Possible role of tumor necrosis factor and interleukin-1 in the development of diabetic nephropathy

Abstract

The possibility that tumor necrosis factor (TNF) and interleukin-1 (IL-1) could participate in the development of diabetic nephropathy was evaluated in streptozocin (STZ)-treated diabetic rats. Diabetic rats were divided into two groups: aminoguanidine treated group (25 mg/kg body wt, daily i.p. injection; DM-AG group) and untreated group (DM group). Non-diabetic age-matched rats were also divided into two groups with the same manner and used as controls. After twelve weeks of treatment, glomerular basement membranes (GBM) were isolated from rats of each experimental group.

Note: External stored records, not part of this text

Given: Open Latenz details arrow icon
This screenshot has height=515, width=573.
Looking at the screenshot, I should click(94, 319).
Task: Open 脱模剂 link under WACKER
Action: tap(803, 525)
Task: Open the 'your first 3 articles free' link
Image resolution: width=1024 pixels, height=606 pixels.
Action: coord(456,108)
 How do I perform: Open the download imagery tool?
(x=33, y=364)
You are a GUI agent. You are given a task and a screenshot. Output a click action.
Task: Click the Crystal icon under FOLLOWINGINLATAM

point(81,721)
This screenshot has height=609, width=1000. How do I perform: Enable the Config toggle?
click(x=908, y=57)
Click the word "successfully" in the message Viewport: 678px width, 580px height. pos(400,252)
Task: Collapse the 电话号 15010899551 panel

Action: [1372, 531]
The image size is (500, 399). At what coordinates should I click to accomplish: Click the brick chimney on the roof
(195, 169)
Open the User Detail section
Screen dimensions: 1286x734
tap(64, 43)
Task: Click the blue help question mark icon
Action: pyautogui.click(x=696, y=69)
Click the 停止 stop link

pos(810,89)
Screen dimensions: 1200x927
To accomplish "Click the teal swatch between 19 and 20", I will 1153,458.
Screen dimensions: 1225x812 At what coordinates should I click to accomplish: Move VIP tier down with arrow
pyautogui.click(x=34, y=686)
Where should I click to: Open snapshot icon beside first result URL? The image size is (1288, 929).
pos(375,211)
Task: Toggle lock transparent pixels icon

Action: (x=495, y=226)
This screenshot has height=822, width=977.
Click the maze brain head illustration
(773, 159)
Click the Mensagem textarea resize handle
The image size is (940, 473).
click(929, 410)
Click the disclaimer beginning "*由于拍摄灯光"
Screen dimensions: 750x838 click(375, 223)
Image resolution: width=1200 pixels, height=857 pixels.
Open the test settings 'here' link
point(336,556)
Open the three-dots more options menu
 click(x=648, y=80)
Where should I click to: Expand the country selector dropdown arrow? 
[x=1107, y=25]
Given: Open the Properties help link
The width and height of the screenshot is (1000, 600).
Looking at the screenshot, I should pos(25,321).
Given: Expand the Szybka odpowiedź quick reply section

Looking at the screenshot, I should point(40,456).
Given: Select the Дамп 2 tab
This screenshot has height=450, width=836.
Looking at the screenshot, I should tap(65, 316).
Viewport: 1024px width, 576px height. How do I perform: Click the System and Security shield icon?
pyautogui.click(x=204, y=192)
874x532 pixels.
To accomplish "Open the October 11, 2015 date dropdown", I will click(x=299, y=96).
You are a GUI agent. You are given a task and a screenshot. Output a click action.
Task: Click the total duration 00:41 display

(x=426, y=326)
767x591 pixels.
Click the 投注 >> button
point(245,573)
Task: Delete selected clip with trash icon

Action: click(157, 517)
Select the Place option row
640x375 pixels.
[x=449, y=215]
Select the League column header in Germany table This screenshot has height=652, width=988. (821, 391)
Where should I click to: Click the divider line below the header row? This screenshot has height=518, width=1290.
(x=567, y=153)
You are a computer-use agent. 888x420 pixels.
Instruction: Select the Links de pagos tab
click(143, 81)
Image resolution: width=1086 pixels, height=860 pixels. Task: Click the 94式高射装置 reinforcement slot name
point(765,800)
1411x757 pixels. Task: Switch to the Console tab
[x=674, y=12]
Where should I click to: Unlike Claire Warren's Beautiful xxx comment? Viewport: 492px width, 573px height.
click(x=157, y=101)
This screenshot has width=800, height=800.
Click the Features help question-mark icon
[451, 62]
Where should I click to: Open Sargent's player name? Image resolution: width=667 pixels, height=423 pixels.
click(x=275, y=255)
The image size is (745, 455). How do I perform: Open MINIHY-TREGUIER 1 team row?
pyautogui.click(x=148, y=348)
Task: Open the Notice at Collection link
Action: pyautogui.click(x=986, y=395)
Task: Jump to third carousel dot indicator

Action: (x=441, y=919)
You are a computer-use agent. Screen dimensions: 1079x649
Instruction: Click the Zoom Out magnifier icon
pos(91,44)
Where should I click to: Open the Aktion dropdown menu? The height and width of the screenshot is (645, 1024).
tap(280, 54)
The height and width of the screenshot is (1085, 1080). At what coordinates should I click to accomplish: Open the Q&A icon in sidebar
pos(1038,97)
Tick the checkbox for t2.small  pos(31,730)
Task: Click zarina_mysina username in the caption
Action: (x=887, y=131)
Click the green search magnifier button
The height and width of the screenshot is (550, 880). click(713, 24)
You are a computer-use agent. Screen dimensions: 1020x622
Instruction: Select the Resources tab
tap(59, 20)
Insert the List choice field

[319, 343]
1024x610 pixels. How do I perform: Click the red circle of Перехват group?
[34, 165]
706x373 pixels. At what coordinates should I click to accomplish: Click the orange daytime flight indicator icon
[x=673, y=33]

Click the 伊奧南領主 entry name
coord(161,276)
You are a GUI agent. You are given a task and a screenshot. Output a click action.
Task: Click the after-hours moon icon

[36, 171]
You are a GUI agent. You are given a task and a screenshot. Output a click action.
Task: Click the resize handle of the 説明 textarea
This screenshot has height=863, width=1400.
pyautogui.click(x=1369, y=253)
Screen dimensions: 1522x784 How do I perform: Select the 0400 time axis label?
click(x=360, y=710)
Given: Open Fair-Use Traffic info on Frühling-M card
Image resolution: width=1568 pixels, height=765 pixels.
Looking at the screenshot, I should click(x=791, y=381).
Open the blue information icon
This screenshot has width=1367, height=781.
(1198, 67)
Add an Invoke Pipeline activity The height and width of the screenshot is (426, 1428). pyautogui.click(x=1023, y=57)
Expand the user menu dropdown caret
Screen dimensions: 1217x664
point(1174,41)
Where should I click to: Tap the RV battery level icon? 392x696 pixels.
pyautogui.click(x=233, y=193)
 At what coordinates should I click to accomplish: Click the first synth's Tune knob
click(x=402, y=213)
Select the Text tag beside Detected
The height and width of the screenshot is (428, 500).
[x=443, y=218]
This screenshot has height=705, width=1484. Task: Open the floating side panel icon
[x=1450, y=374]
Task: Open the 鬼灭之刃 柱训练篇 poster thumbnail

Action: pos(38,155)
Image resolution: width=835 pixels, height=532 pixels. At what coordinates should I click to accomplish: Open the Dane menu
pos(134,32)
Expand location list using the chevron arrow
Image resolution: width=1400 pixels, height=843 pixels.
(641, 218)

When thioglycollate-elicited peritoneal macrophages (M phi) from normal rats were incubated with these GBM materials, GBM from DM group induced significantly greater levels of TNF and IL-1 production than did GBM from other three groups with at doses of 2.5 to 10 mg. The TNF and IL-1 production by stimulation of GBM from the DM-AG group were similar to those from each control group. Aminoguanidine treatment significantly decreased the accumulation of advanced glycation end-products (AGEs) in GBM of diabetic rats. These findings suggest that AGE-proteins may be involved in the production of TNF and IL-1 from M phi. AGE-induced cytokines may be implicated in the development of diabetic nephropathy.